We have also used 3D super-resolution fluorescence photoactivated localization microscopy Biplane FPALM to screen a distribution of nucleoid diameters hepatoma HEPG2 cells and found that rather a range of sizes exists up to 300 nm dimensions. We thus have confirmed previous results obtained by 3D interference PALM [3] and excluded simplified data obtained by 2D STED (stimulated depletion emission) [1].


O2k-Network Lab: CZ Prague Jezek P


Labels: MiParea: mt-Structure;fission;fusion, mtDNA;mt-genetics 


Tissue;cell: Other cell lines 




Nucleoid, MiP2013, Hepatoma HEPG2 cells, S05 

Affiliations and author contributions

Institute of Physiology, Academy of Sciences, Prague, Czech Republic. - Email: [email protected]
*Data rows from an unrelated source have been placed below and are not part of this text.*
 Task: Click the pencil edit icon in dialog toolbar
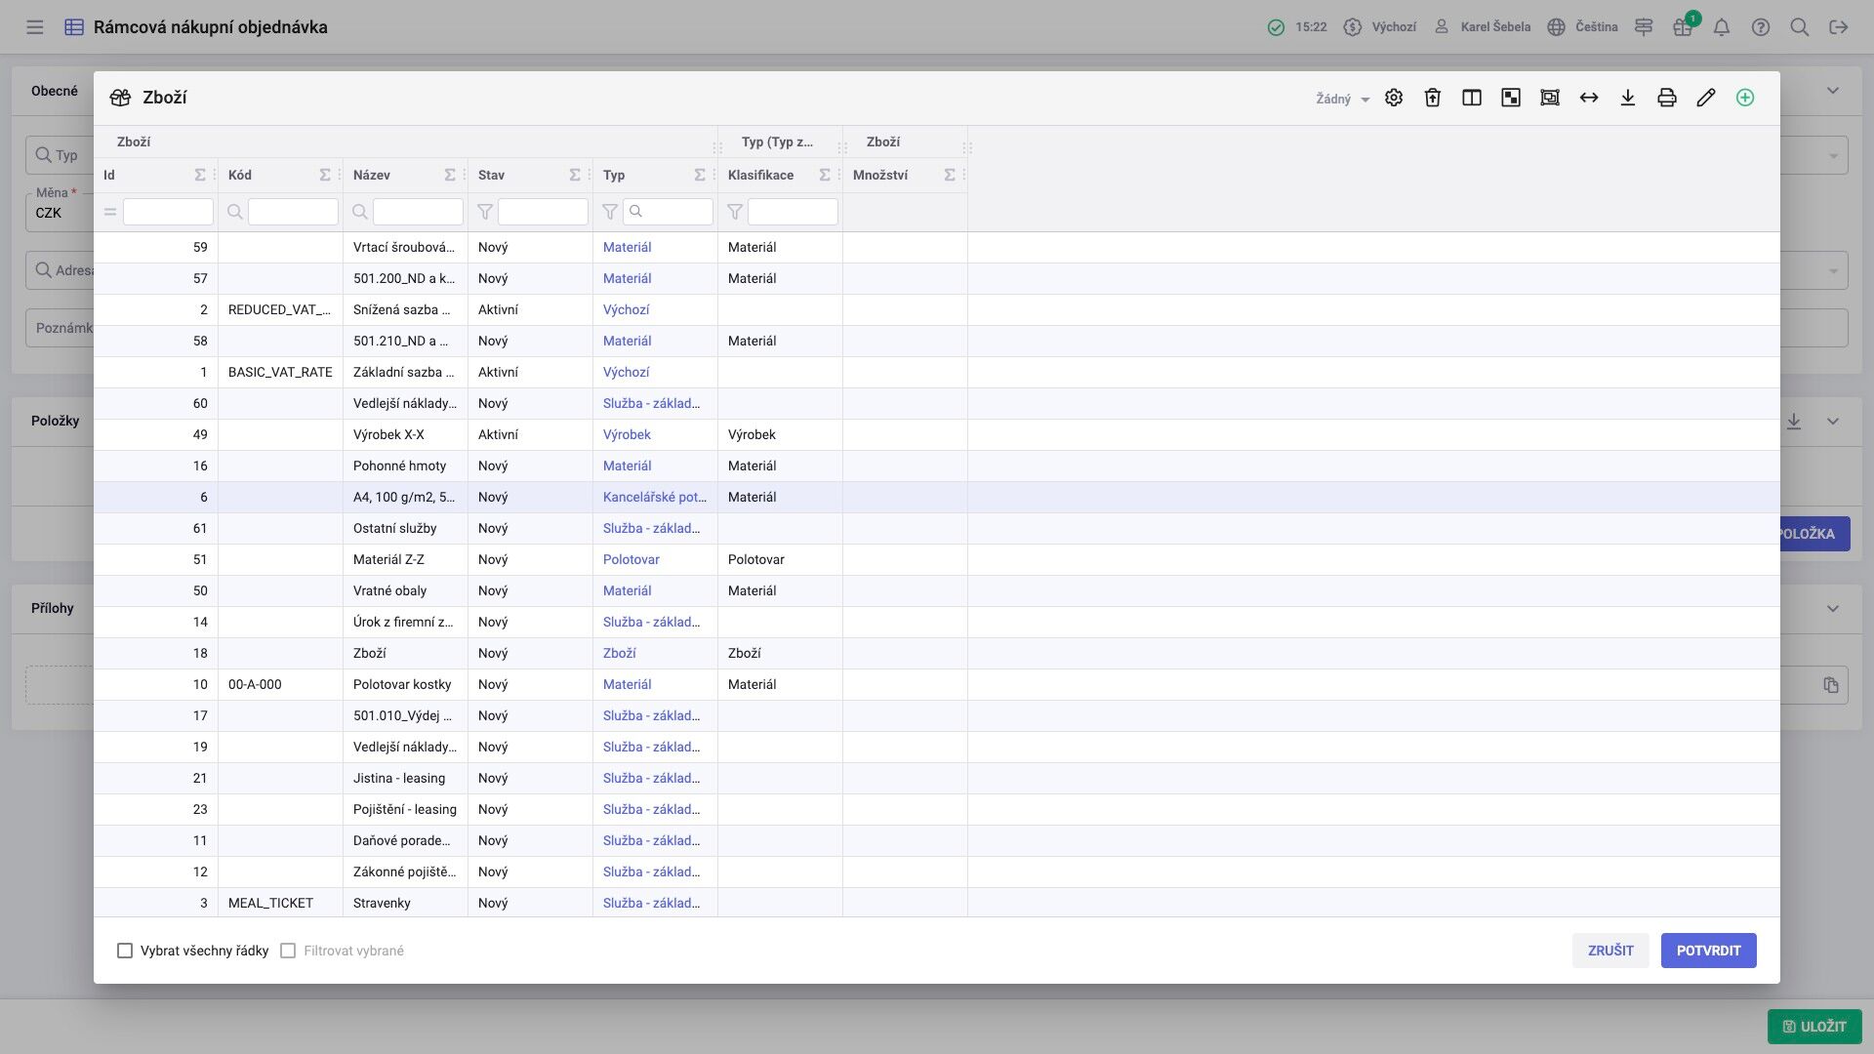pyautogui.click(x=1705, y=98)

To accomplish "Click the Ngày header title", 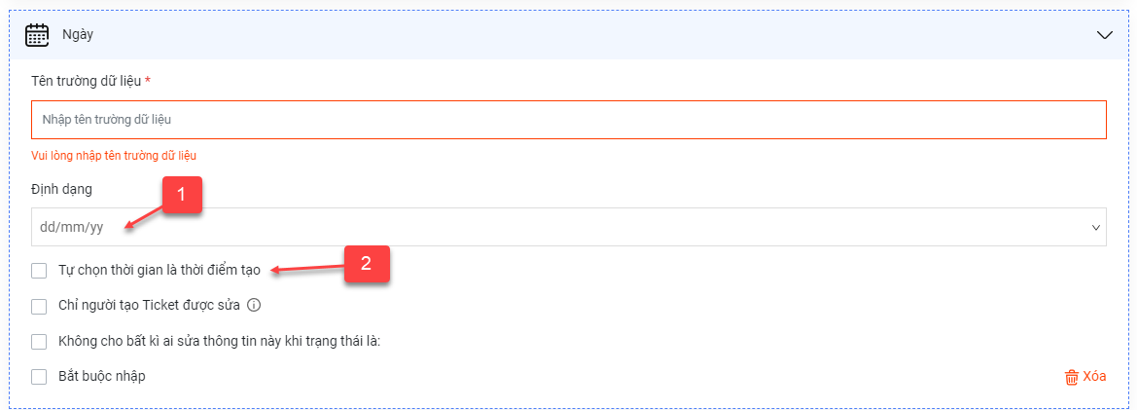I will (78, 35).
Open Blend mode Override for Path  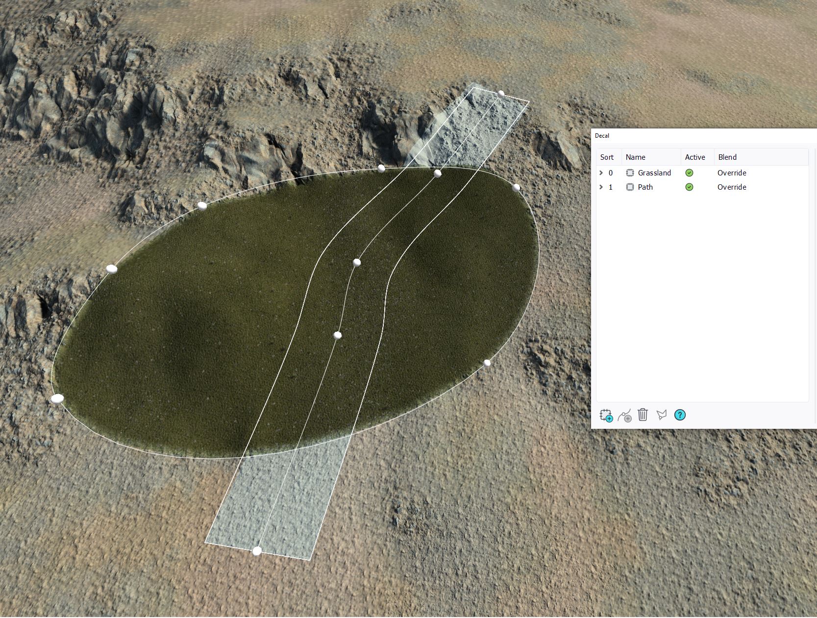pos(732,187)
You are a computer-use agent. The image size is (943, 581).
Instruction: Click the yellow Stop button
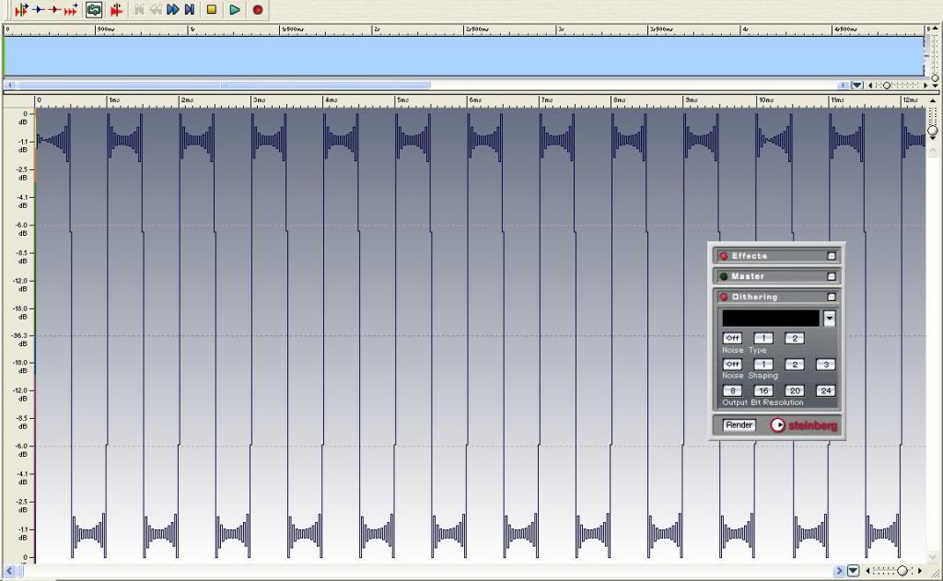click(x=212, y=9)
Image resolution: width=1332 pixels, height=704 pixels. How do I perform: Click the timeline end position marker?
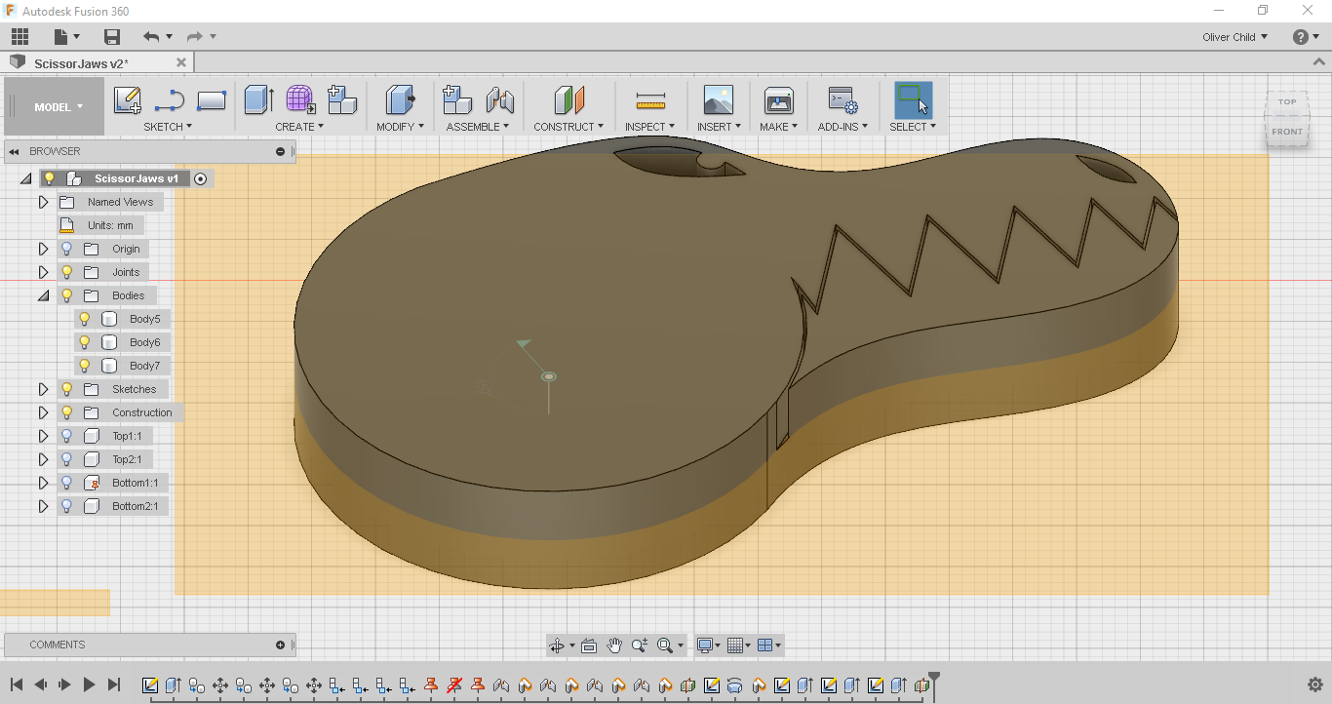pyautogui.click(x=934, y=677)
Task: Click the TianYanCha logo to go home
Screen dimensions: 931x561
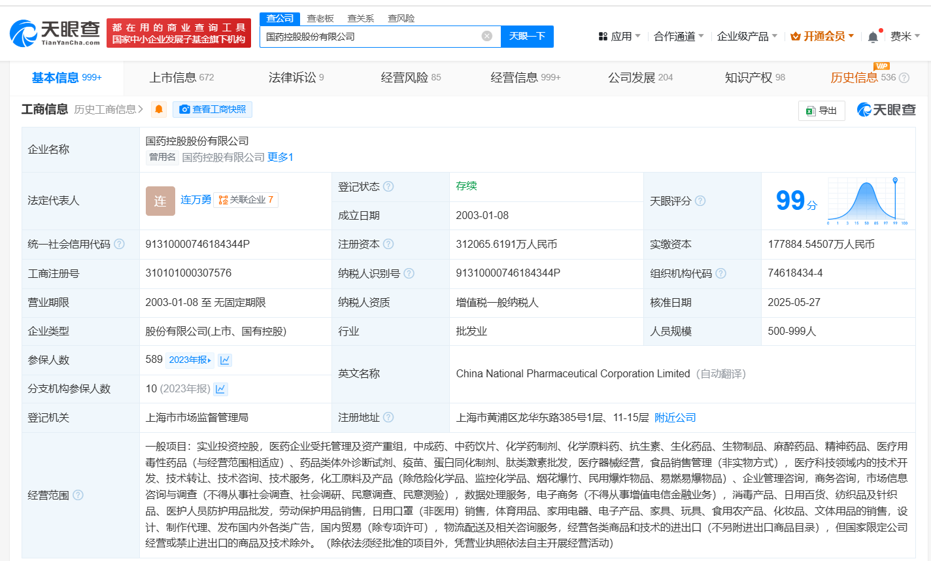Action: pyautogui.click(x=56, y=33)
Supported by GACR grant 13-02033S.


References

  1. Kukat C, Wurm CA, Spahr H, Falkenberg M, Larsson NG, Jacobs S (2011) Super-resolution microscopy reveals that mammalian mitochondrial nucleoids have a uniform size and frequently contain a single copy of mtDNA. Proc Natl Acad Sci U S A 108: 13534–13539.
  2. Tauber J, Dlasková A, Šantorová J, Smolková K, Alán L, Špaček T, Plecitá-Hlavatá L, Jabůrek M, Ježek P (2013) Distribution of mitochondrial nucleoids upon mitochondrial network fragmentation and network reintegration in HEPG2 cells. Int J Biochem Cell Biol 45: 593-603.
  3. Brown TA, Tkachuk AN, Shtengel G, Kopek BG, Bogenhagen DF, Hess HF, Clayton DA (2011) Superresolution fluorescence imaging of mitochondrial nucleoids reveals their spatial range, limits, and membrane interaction. Mol Cell Biol 31: 4994–5010.